## Things to do
1. According to the Baltic sea ice text, how thick did the fast ice in the archipelago of Bothnian Bay become?
2. Rewrite the Baltic sea ice text between "Frigid winter temperatures freeze" and "Rostock (Figure 1).", inclusive, changing "prolonged frost" to "persistent frost".

## Quoted passage

In January, frigid winter temperatures froze the coastal waters of the Baltic. The perfect occasion for us to present the work done by the Baltic Sea Ice Service (BSIS).

  • The Baltic: In the course of a prolonged frost period, the bodden along Germany’s Baltic coastline froze over. In Bothnian Bay, the northernmost part of the Baltic Sea, the fast ice in the archipelago reached thicknesses of up to 65 cm.
  • The Arctic: In January, too little new sea ice was formed to compensate for the deficits in the preceding winter. One cause could be the enormous amount of heat absorbed by the ocean in 2025.
  • The Antarctic: The summer sea-ice melting on the Southern Ocean slowed significantly in January. But in the northwest Weddell Sea, the target region for an upcoming Polarstern expedition, there is currently more pack ice than anticipated.

 

Frigid winter temperatures freeze over bodden of the Baltic Sea

Ice floes in the southern Baltic Sea, and therefore also on the German coastline, have become a rare natural phenomenon. It was therefore all the more surprising when, at the beginning of the new year, a frigid winter high-pressure cell formed over the Baltic Sea and stayed there. “In the vicinity of Usedom and Rügen, there was prolonged frost on nearly half of the days of January, which caused the Greifswald Bodden to freeze over for the first time in five years,” reports Wiebke Aldenhoff from the Ice Service of the Federal Maritime and Hydrographic Agency (BSH) in Rostock (Figure 1).

The Ice Service team gathers all available data on the ice conditions along the German coastline and analyses it on a daily basis – not just satellite data, but also eyewitness accounts from port authorities, sailors and other seafarers, and ice observers. They subsequently share these analyses with shipyards, the Federal Waterways and Shipping Agency (WSV), and other interested parties from the shipping sector. “The majority of our clients want to know where the ice is. How far can I go with my ship? Is my destination port still ice-free, or are there restrictions along my planned Baltic Sea route, like no night navigation because piloting through the ice by sight is no longer considered safe?” Wiebke Aldenhoff explains.

Once a week, the team prepares a high-resolution ice map for the entire Baltic Sea, which is supplemented by the daily ice maps provided by their colleagues at the Swedish and Finnish ice services (Figures 2 & 3). “We also map the small patches of ice that aren’t on the shipping lanes, since this information could someday be relevant for marine and climate research,” the physicist relates.

## Supplied information
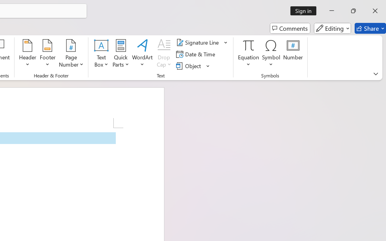 The width and height of the screenshot is (386, 241). Describe the element at coordinates (121, 54) in the screenshot. I see `'Quick Parts'` at that location.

## Exercise responses
1. Up to 65 cm.

2.
Frigid winter temperatures freeze over bodden of the Baltic Sea

Ice floes in the southern Baltic Sea, and therefore also on the German coastline, have become a rare natural phenomenon. It was therefore all the more surprising when, at the beginning of the new year, a frigid winter high-pressure cell formed over the Baltic Sea and stayed there. “In the vicinity of Usedom and Rügen, there was persistent frost on nearly half of the days of January, which caused the Greifswald Bodden to freeze over for the first time in five years,” reports Wiebke Aldenhoff from the Ice Service of the Federal Maritime and Hydrographic Agency (BSH) in Rostock (Figure 1).